## Consignes
**a)** Répondez aux questions ci-dessous sur le texte consacré à Pulvérisés, en numérotant chaque réponse comme la question correspondante.
(i) Dans quel théâtre et à quel moment la mise en scène de Jacques Nichet et Aurélia Guillet a-t-elle été créée ?
(ii) Dans quelle ville est basé le responsable assurance qualité sous-traitance ?
(iii) Comment les deux hommes et les deux femmes sont-ils désignés ?
**b)** Poursuivez le texte consacré à Pulvérisés à partir de sa dernière phrase.

======== Texte de lecture ========

Or c’est précisément de cela dont il question dans Pulvérisés d’Alexandra Badea dont la mise en scène de Jacques Nichet et Aurélia Guillet créée en janvier dernier au Théâtre National de Strasbourg rend compte à travers ce contraste troublant entre des êtres humains étrangement rétrécis et des écrans démesurés. “Nos corps vivent à Dakar mais nos voix travaillent en France”, dit un des personnages. Il est superviseur de plateau, basé à Dakar. Tout comme cet autre, responsable assurance qualité sous-traitance, basé à Lyon. Ou cette autre, opérateur de fabrication, à Shanghai. Ou cette autre encore, ingénieur d’études et de développement à Bucarest. Deux hommes et deux femmes désignés seulement par leur profession.

======== Données fournies ========

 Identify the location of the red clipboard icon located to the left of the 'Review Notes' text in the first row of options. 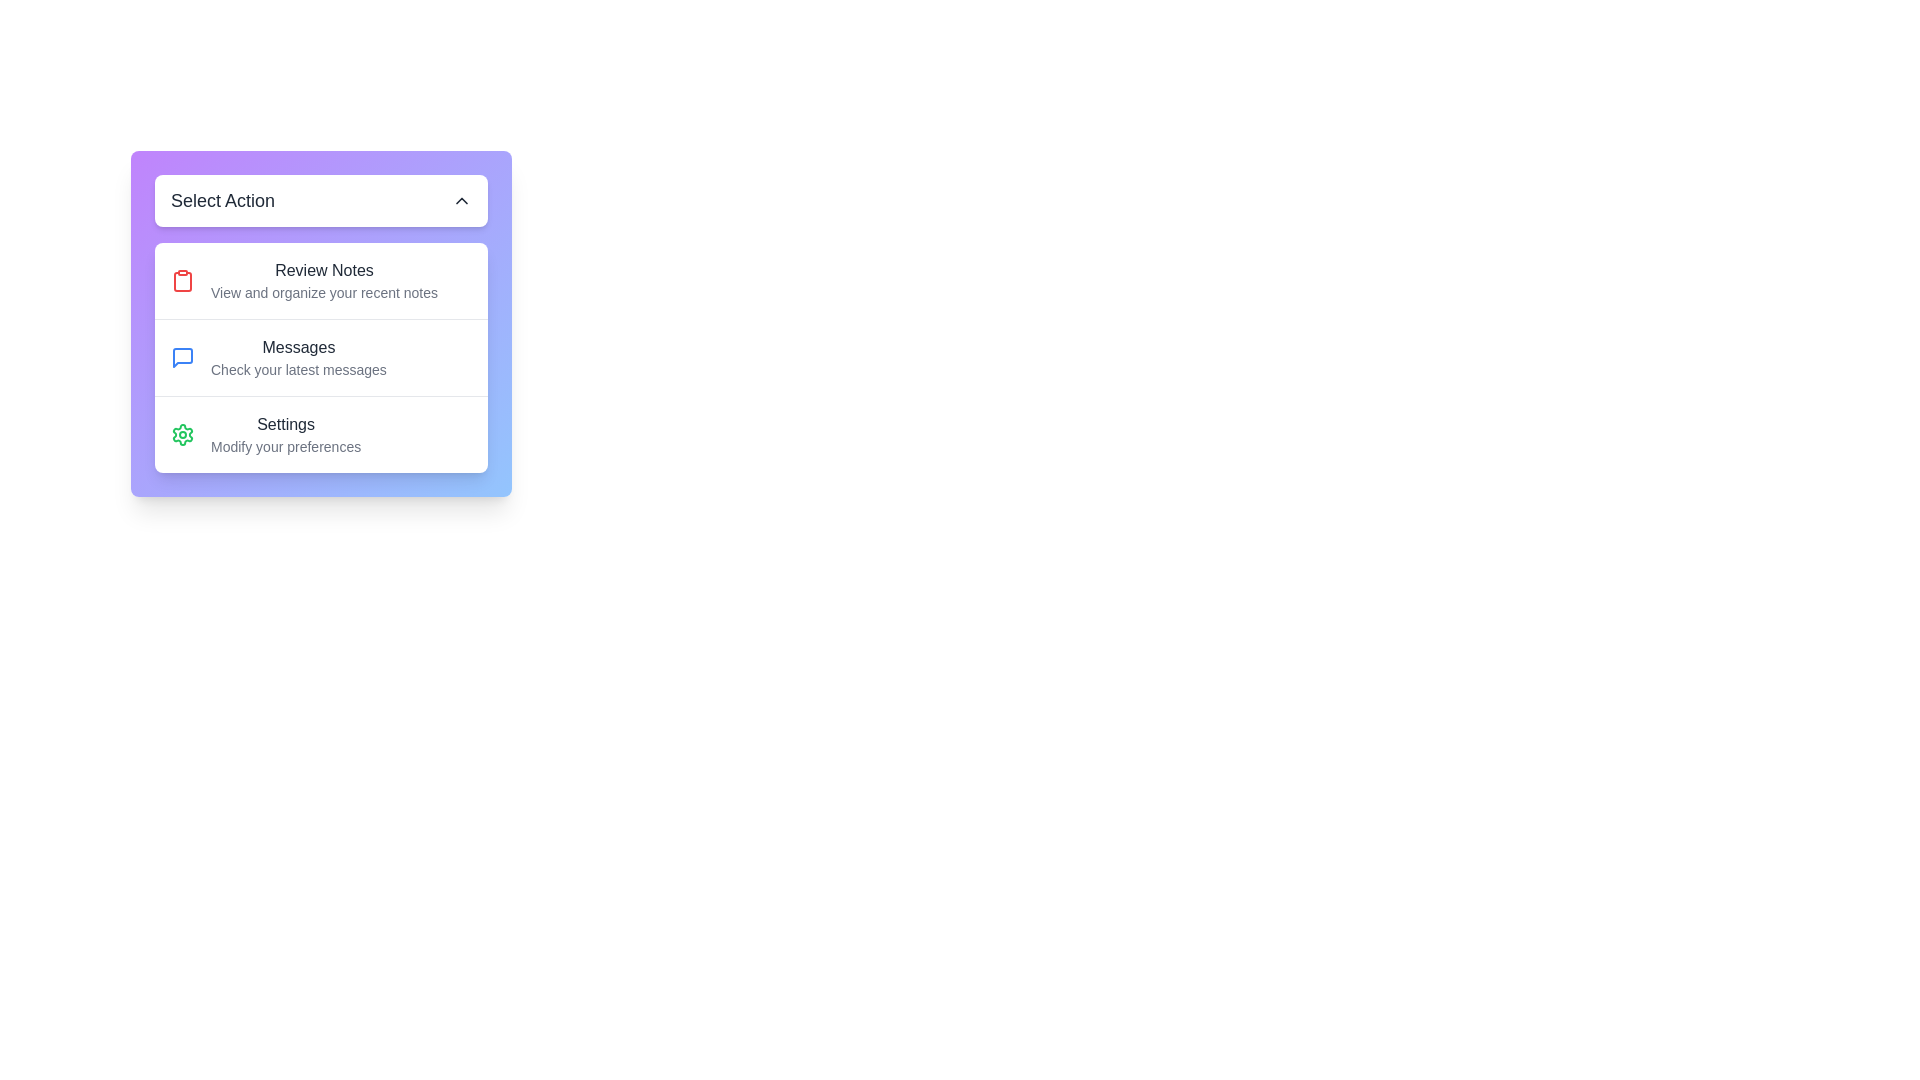
(182, 281).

========

## Réponses
**a)**
(i) Elle a été créée au Théâtre National de Strasbourg en janvier dernier.
(ii) Il est basé à Lyon.
(iii) Ils sont désignés seulement par leur profession.

**b)**
Le texte se présente sous forme de monologues à la deuxième personne, comme si le personnage était observé à la fois de l’intérieur et de l’extérieur. Leurs histoires diffèrent même si elles traduisent toutes un désarroi et une frustration, parfois mêlé de honte et de culpabilité. Avec, malgré les difficultés, une volonté de faire voler en éclats le joug qui les contraint. Cette tension jamais relâchée entre ce qu’on exige d’eux et le souhait de retrouver enfin un quotidien apaisé est pour beaucoup dans l’intensité dramatique de ce texte puissant dont ce spectacle donne une traduction particulièrement dense et soutenue.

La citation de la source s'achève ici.